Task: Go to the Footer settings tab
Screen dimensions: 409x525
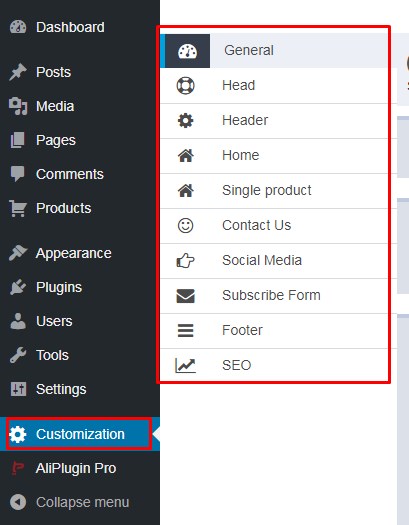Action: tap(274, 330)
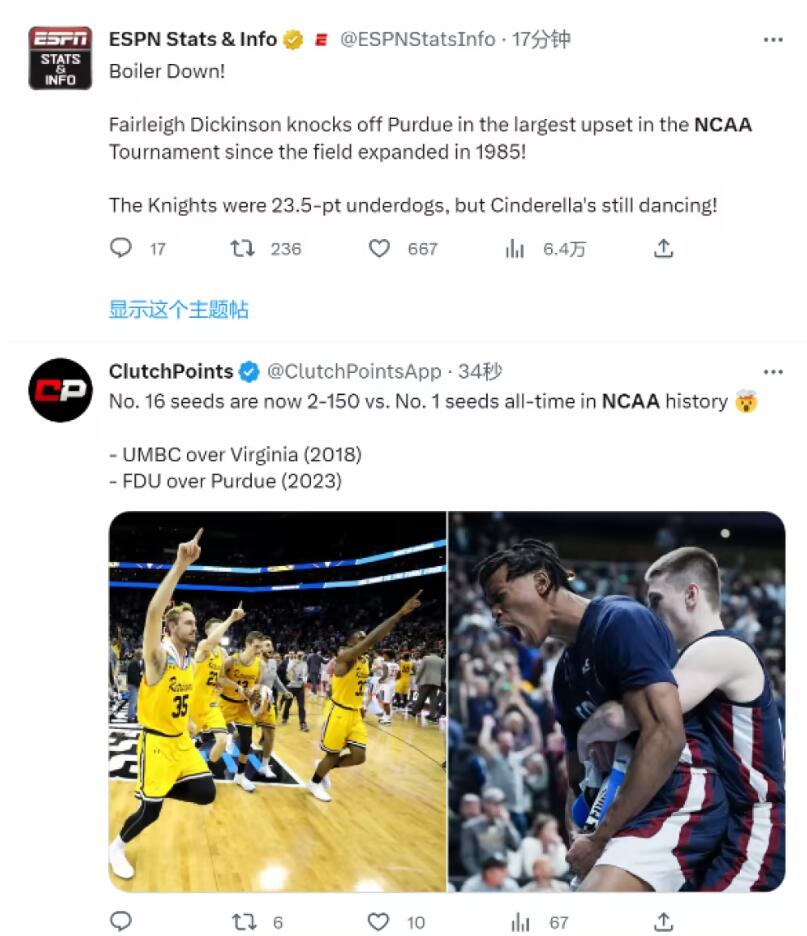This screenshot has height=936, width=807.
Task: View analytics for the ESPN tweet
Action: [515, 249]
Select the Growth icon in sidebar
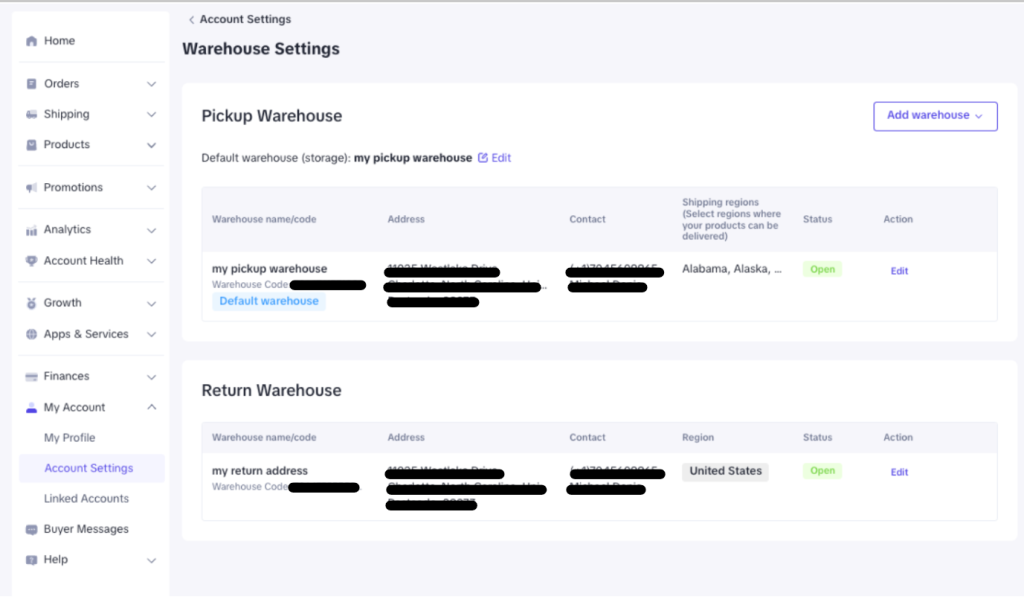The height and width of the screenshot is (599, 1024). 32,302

● ● ●

Each record must appear again exactly as written above, without its pictures.

RESULT FOR THIS EXERCISE:
Task: Go to the Footer settings tab
Screen dimensions: 409x525
Action: tap(274, 330)
This screenshot has height=936, width=807.
Task: View analytics for the ESPN tweet
Action: [515, 249]
Select the Growth icon in sidebar
The height and width of the screenshot is (599, 1024). 32,302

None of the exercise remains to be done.